On Thursday, the MHA said the fact that Function 8 had publicised the matter through Mr Au “is disrespectful of the Archbishop, and contrary to his views and intentions as conveyed to the group after he had decided to retract his letter.”
It added that this “deliberate breach of the archbishop’s trust confirms the objective of this group to publicly involve the Catholic Church and the archbishop in their political agenda”.
MHA did not address the alleged meeting between Archbishop Chia and DPM Teo but said that “government ministers meet regularly with religious leaders in Singapore”, which allow a “frank exchange of views especially on sensitive subjects”.
Meanwhile, Mr Au wrote a fresh blog post on Thursday reiterating his stand that what he did was a responsible action. He said he hoped to generate “a debate about where citizens would like to draw the line between religious organisations and politics, and how that line is to be maintained.”

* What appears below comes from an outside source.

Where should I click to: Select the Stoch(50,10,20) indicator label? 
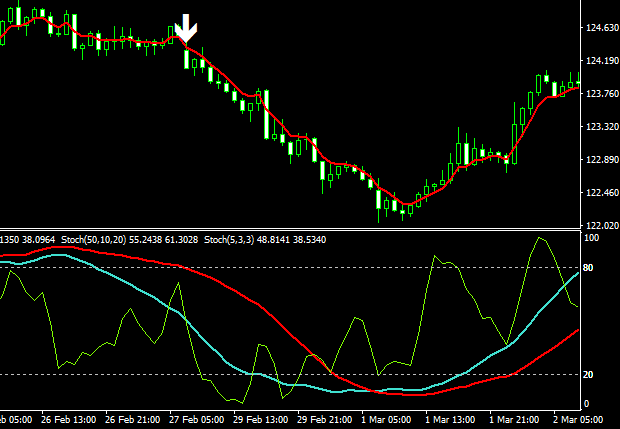(102, 241)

He also rebutted the archbishop’s concern of harming social harmony, saying: “The only “harmony” that might feel threatened by his now-retracted letter is the silence the government might want over its (mis)use of arbitrary arrest and detention without trial.

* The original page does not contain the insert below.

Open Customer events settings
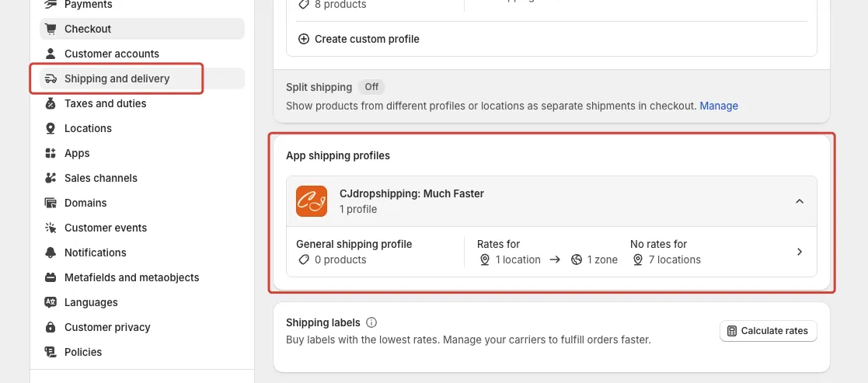Image resolution: width=868 pixels, height=383 pixels. (x=106, y=228)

“Alternatively, one could say the only “harmony” that might be put at risk is the take-for-granted support among Roman Catholics for the ruling party.”

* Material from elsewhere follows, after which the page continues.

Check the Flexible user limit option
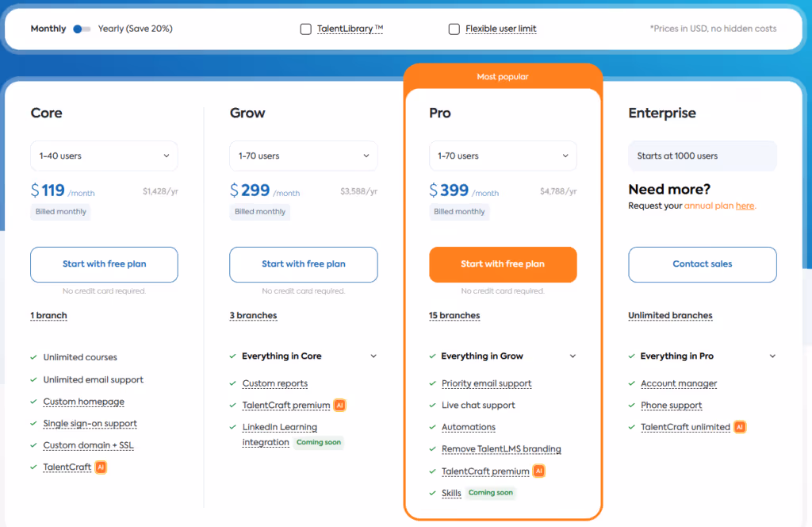Screen dimensions: 812x527 (454, 28)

In his original post, Mr Au had drawn a link between the incident and the Marxist conspiracy in 1987.
In 1987, then-archbishop Gregory Yong had met then-Prime minister Lee Kuan Yew to discuss the detention of church workers.
The leadership of the church had stated subsequently that it was satisfied that the Government had nothing against the church. It was a position reiterated by the Vatican in 1989.
MHA’s Statement on Archbishop Nicholas Chia’s Comments
The Government values its long-standing relationship with the Catholic Church and the Catholic community in Singapore, and deeply appreciates Archbishop Nicholas Chia’s many contributions to religious harmony in Singapore.
As part of building trust and understanding and to maintain religious harmony in Singapore, government ministers meet regularly with various religious leaders in Singapore. Such closed-door meetings allow a frank exchange of views especially on sensitive subjects. This is a well-established process that is appreciated by both ministers and religious leaders.
We note Archbishop Chia’s statement yesterday that he had withdrawn his earlier letter as its contents did not accurately reflect his views on the subject. He also expressed concern that if the letter was used in a manner that he did not intend, it may inadvertently harm the social harmony in Singapore. His decision to withdraw his letter ahead of a political event in June 2012, shows his appreciation of the complexity of our multi-racial, multi-religious society, and the need to keep religion and politics separate.
The actions by this group to publicise the matter through Mr Au is disrespectful of the Archbishop, and contrary to his views and intentions as conveyed to the group after he had decided to retract his letter. This deliberate breach of the Archbishop’s trust confirms the objective of this group to publicly involve the Catholic Church and the Archbishop in their political agenda.